All of the songs were written by Jimmy Van Heusen (music) and Johnny Burke (lyrics).

Crosby recorded six of the songs for Decca Records, which were issued on an album titled Songs from Mr. Music. Crosby's songs were also included in the Bing's Hollywood series.

== Reception ==
In a contemporary review for The New York Times, critic Bosley Crowther called Mr. Music "one of the cheeriest and brightest of current films" and wrote: "There's no point in being coy about it: Bing has not been too fortunate In the general characteristics of his roles in his past three or four films. But in this light, romantic entertainment, based on Samson Raphaelson's play, 'Accent on Youth,' he acts the sort of droll, informal fellow that he himself happens to be. And since Bing's genial songsmith in this story takes more joyously to golfing than to work, it's the sort of job that our hero can well wrap his golf clubs around. ... 'Mr. Music' may not stack up with the best of the Crosby films, but it is certainly a contemporary achievement that the master may lean happily upon."

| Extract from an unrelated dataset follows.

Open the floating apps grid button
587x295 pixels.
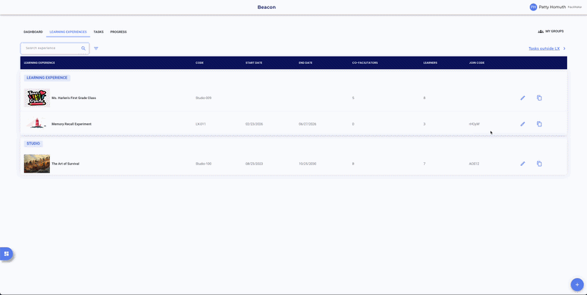[x=6, y=253]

Variety editor Abel Green wrote: "Despite a contrived story, the ingredients are sufficiently well mixed to make 'Mr. Music' a box-office winner. ... The crooner-star does a good job in a role wherein he fits in easily, and might well have been a truly convincing characterization if not snarled by the cliche elements. By and large, however, Crosby makes the part breathe."